Se isso são questões financeiras, há outras matérias que preocupam os organizadores. O Governo ficou de tratar do problema de mobilidade e até agora não se conhece nenhum programa. Para se ter uma ideia, todos os aeroportos nacionais vão estar ‘afetos’ à JMJ, mas não conseguirão dar conta do recado, sendo, por isso, necessário recorrer a aeroportos espanhóis. E daí, e dos portugueses, irão partir centenas ou milhares de autocarros que levarão os peregrinos até aos locais do evento. Sabe-se que a Câmara de Loures deverá disponibilizar um terreno para receber esses meios de transporte, e que está prevista também uma zona de parqueamento em Vila Franca de Xira.

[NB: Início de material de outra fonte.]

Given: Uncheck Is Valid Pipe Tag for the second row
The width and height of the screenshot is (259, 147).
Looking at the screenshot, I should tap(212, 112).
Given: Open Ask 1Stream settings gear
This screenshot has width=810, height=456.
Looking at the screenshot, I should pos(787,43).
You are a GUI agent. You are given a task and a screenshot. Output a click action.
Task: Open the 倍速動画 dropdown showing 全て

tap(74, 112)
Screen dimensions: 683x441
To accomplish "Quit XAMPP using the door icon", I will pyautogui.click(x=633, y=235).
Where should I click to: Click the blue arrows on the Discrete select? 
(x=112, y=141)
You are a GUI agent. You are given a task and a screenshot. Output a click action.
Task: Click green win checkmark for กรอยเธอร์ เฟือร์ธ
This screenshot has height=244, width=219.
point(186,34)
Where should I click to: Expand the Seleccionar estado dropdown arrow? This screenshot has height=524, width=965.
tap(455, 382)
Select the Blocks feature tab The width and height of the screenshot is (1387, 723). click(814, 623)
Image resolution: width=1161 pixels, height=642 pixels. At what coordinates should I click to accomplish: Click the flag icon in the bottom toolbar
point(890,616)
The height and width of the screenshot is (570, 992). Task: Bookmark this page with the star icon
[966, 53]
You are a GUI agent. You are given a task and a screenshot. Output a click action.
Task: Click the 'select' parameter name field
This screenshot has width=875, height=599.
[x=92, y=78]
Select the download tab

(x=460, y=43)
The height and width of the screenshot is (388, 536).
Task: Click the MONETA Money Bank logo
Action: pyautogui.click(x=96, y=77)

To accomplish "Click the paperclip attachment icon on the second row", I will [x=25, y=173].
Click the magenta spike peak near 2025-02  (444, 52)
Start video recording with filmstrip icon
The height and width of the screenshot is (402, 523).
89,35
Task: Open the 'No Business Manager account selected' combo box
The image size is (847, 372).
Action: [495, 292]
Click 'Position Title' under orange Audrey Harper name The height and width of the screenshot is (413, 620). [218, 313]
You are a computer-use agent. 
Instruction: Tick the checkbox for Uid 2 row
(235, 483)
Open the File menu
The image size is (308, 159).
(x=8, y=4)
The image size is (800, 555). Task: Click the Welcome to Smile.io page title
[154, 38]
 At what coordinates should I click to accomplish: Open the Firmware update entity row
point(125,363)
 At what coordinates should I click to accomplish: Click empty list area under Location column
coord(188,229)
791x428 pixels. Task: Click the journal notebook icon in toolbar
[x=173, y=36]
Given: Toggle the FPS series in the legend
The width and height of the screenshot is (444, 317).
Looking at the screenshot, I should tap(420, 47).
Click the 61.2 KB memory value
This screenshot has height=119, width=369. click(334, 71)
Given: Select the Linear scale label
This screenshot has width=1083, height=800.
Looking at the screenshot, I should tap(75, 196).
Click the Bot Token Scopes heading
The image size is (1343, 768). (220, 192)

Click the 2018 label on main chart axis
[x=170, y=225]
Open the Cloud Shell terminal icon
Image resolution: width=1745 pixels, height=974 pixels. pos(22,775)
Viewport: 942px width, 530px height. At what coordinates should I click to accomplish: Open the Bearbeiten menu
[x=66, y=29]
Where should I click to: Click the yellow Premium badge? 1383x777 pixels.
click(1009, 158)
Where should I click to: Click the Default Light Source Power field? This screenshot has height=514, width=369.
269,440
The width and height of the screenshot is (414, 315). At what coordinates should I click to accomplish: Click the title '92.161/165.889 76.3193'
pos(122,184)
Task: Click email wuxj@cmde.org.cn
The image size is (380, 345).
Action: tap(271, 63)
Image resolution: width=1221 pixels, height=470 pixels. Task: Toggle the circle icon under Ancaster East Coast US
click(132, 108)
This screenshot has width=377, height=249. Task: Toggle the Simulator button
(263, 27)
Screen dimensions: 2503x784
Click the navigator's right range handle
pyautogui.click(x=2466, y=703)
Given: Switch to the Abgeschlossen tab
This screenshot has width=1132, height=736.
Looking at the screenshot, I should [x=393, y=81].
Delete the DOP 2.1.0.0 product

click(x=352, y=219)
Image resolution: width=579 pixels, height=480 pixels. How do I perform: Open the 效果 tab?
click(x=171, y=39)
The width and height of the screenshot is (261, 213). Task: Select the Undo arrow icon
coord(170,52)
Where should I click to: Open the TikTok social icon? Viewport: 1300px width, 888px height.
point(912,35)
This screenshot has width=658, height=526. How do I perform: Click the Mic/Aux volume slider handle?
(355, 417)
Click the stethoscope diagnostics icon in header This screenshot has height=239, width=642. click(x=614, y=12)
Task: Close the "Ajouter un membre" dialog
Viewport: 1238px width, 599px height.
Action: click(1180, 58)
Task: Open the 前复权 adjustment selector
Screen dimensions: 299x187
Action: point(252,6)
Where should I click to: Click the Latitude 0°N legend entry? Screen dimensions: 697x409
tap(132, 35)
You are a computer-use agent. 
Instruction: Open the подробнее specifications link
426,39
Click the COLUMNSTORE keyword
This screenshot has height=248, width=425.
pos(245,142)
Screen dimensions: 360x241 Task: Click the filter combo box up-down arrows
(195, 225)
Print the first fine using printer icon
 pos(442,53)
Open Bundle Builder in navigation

Mas, ao certo, não se sabe nada de como se irão ‘controlar’ os cerca de um milhão de peregrinos.
«Numa semana vamos ter entre um milhão e um milhão e meio de peregrinos, não seria natural que o Grupo de Projeto de Sá Fernandes já tivesse feito alguma coisa?», questiona fonte ligada ao processo. Para se ter uma ideia da complexidade da operação, todos os elementos da PSP e da GNR estão proibidos de tirar férias entre 24 e 7 de agosto. E para se perceber como tudo está atrasado, diga-se que só na semana que agora termina é que um elemento da PSP foi a Madrid falar com os seus colegas espanhóis, para receber destes os planos de preparação e execução e a forma como organizaram toda a segurança na altura da JMJ na capital espanhola.
Quem parecia antecipar problemas foi D. Américo Aguiar em entrevista ao Nascer do SOL nas edições de 30 de dezembro e 7 de janeiro: «Peço que deem o benefício da dúvida de aceitarem a Jornada Mundial da Juventude como uma coisa positiva e boa para os jovens portugueses e para a juventude do mundo inteiro e para Portugal em geral.
Não façamos raciocínios de pensar e antecipar todas as maldades, todas as dificuldades e os problemas que vêm e que deixam de vir. E ai Jesus e ai meu Deus. Temos consciência do desafio que temos pela frente. É um desígnio nacional. Vamos acolher a juventude do mundo inteiro, independentemente de serem ou não católicos».